> **INPUT RECORDS**
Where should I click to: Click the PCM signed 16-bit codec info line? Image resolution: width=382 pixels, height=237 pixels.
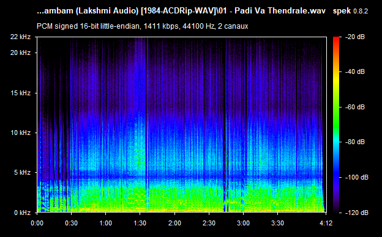pyautogui.click(x=142, y=26)
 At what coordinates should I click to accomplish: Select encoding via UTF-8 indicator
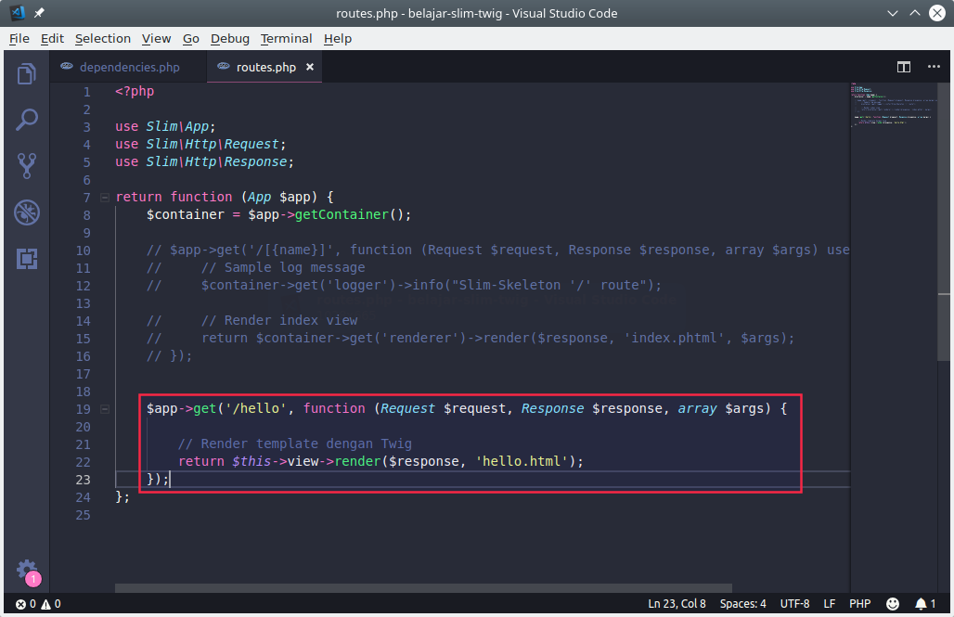[x=794, y=604]
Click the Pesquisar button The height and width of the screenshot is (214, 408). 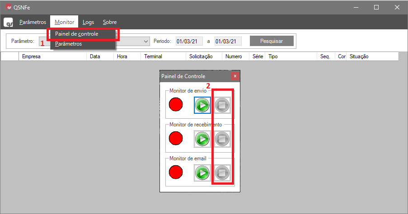[x=271, y=41]
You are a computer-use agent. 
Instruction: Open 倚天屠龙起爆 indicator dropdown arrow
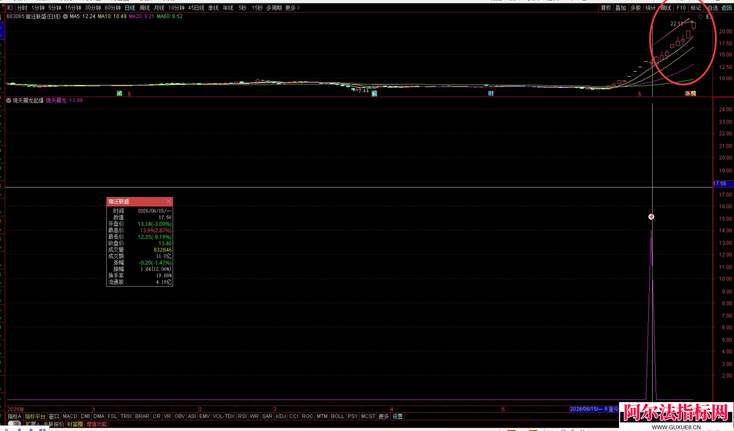[x=9, y=100]
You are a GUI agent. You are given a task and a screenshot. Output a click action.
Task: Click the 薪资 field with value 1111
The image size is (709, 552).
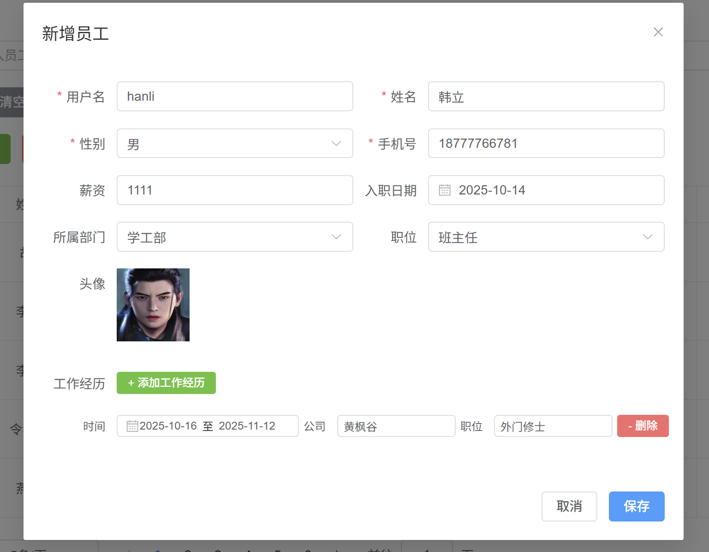(x=234, y=190)
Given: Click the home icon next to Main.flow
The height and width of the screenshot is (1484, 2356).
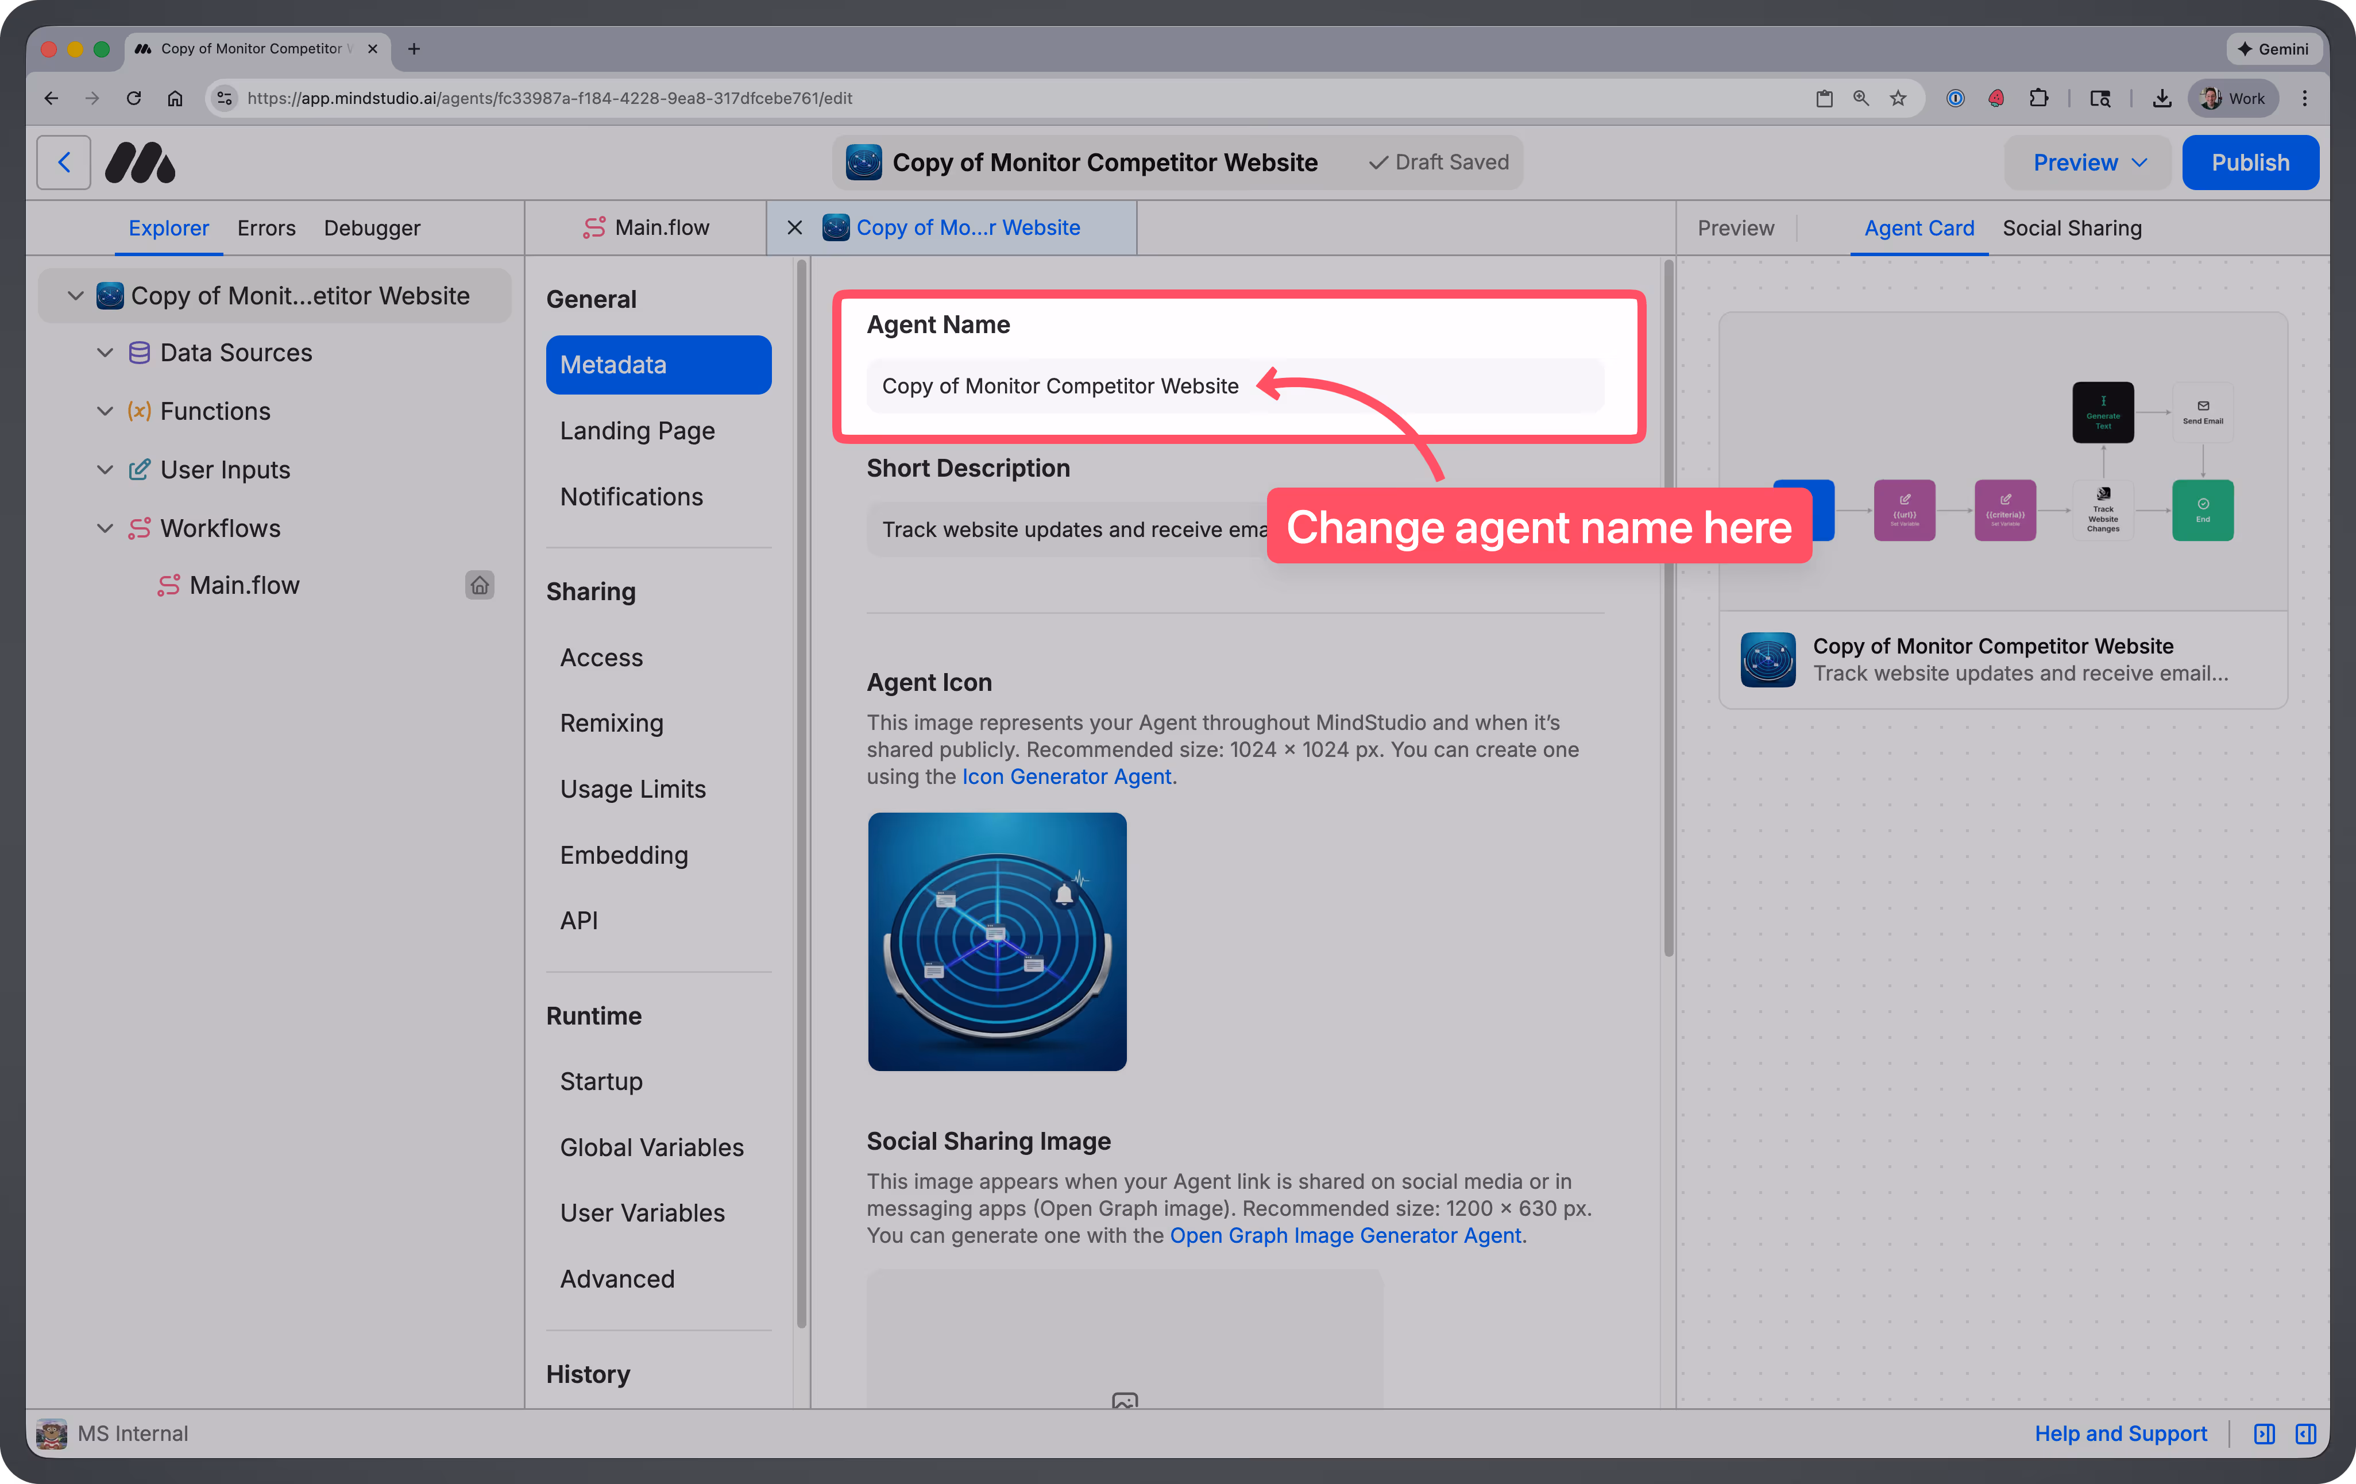Looking at the screenshot, I should click(479, 585).
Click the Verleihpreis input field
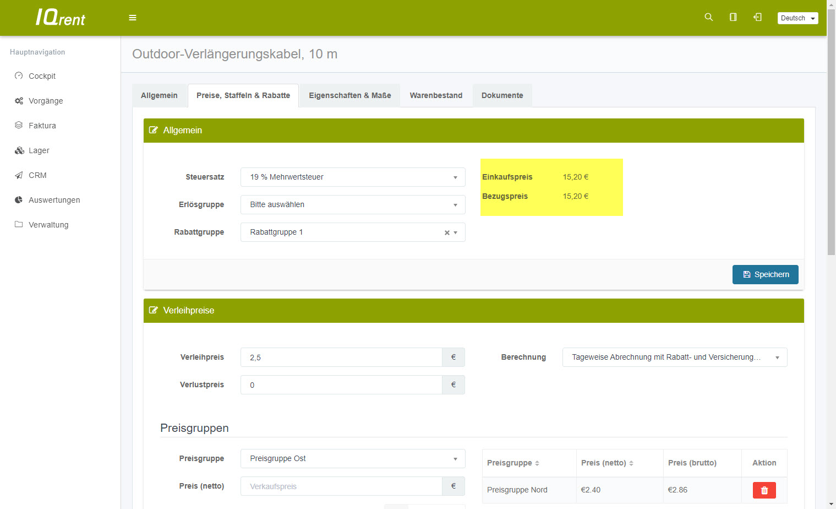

> **EXERCISE TASK**
State how many lines of the material above contain the string "field". Reply with the number alone.

> **TASK OUTPUT**
2